French handball player (born 1984)

Paule Baudouin (born 25 October 1984) is a French former handball player, who played for the French national team. She was born in Saint Denis.

She made her debut on the French national team in 2004. She competed at the 2006 European Championship in Sweden, where the French team placed third and at the 2008 Summer Olympics in Beijing, where the French team finished fifth, and at the 2012 Summer Olympics in London where the team finished fifth again.

==Biography==
For the 2012–2013 season, she left Le Havre AC (handball) for Metz. Her first season in Lorraine was a resounding success, both personally—winning the award for best left wing in the league and the title of top scorer in the regular season with 125 goals and as part of the team. Metz Handball won the French Cup and league double and also reached the EHF Cup final, losing by a single goal to the Danish team TTH Holstebro.

During the 2013–2014 season, following their victory in the League Cup against Fleury, she extended her contract with Metz for two more years. Her season ended with another French championship title after a victory in the final against Issy Paris 92 Hand.

As a key player for Metz, with whom she qualified for the main round of the 2014–2015 Champions League, she was selected to compete in the 2014 European Championship in Hungary and Croatia. A member of the national team since 2004, she is, along with Nina Kamto Njitam, the most experienced player on a rejuvenated squad. France ultimately finished 5th in the competition.

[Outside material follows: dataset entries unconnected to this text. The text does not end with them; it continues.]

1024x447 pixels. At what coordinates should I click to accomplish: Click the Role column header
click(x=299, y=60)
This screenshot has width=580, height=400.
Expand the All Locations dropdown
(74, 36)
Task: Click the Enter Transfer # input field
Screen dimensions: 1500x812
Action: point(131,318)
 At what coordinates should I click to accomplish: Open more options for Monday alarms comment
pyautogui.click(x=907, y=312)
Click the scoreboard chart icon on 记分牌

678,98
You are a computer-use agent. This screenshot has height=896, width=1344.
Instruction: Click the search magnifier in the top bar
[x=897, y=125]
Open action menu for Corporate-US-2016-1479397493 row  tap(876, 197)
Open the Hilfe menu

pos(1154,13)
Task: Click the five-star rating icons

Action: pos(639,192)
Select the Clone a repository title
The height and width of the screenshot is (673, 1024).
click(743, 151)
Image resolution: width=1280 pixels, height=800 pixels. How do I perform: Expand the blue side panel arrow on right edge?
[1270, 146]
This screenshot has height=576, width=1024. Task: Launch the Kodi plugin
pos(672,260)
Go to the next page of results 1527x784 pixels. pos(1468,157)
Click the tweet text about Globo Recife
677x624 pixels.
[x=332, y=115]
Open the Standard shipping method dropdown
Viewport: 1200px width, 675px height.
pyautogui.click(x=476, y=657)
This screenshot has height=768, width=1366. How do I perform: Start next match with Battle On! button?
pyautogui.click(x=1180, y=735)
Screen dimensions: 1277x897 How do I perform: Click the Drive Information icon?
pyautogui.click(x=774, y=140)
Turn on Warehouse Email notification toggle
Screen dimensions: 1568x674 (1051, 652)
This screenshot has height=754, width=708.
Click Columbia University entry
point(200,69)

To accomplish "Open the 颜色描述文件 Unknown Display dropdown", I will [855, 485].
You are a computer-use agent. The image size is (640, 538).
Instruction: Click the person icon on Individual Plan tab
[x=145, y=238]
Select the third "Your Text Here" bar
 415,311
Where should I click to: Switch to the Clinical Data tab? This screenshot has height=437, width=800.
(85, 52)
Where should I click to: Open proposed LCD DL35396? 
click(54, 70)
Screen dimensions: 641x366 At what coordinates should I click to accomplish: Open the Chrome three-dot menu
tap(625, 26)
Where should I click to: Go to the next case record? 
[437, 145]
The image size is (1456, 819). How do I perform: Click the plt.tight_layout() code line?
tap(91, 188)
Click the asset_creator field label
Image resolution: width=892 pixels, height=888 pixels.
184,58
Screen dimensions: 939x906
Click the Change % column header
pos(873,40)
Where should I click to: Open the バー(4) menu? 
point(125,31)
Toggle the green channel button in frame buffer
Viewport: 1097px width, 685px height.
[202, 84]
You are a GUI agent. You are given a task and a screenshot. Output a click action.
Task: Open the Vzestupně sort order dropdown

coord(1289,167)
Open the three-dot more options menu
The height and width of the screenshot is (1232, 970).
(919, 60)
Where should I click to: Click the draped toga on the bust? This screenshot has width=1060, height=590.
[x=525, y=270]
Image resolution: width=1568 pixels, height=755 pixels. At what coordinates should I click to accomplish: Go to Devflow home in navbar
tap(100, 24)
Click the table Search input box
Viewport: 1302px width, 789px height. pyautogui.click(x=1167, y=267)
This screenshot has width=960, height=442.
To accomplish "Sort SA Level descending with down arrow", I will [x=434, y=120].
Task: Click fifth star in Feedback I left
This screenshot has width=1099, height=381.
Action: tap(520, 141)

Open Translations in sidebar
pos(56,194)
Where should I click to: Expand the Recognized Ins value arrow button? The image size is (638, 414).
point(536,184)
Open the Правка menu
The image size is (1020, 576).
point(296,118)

After seeing very little playing time under Jérémy Roussel starting in the 2015–2016 season, she reached an agreement with the club to terminate her contract in October 2015 and thus left Metz after three seasons. She immediately signed with SG BBM Bietigheim.

She returned to France the following season, joining Fleury Loiret HB and replacing Manon Houette at left wing.

After two seasons with Fleury, she joined Nantes Handball Féminin in 2018, where she was reunited with her former coach from Le Havre, Frédéric Bougeant.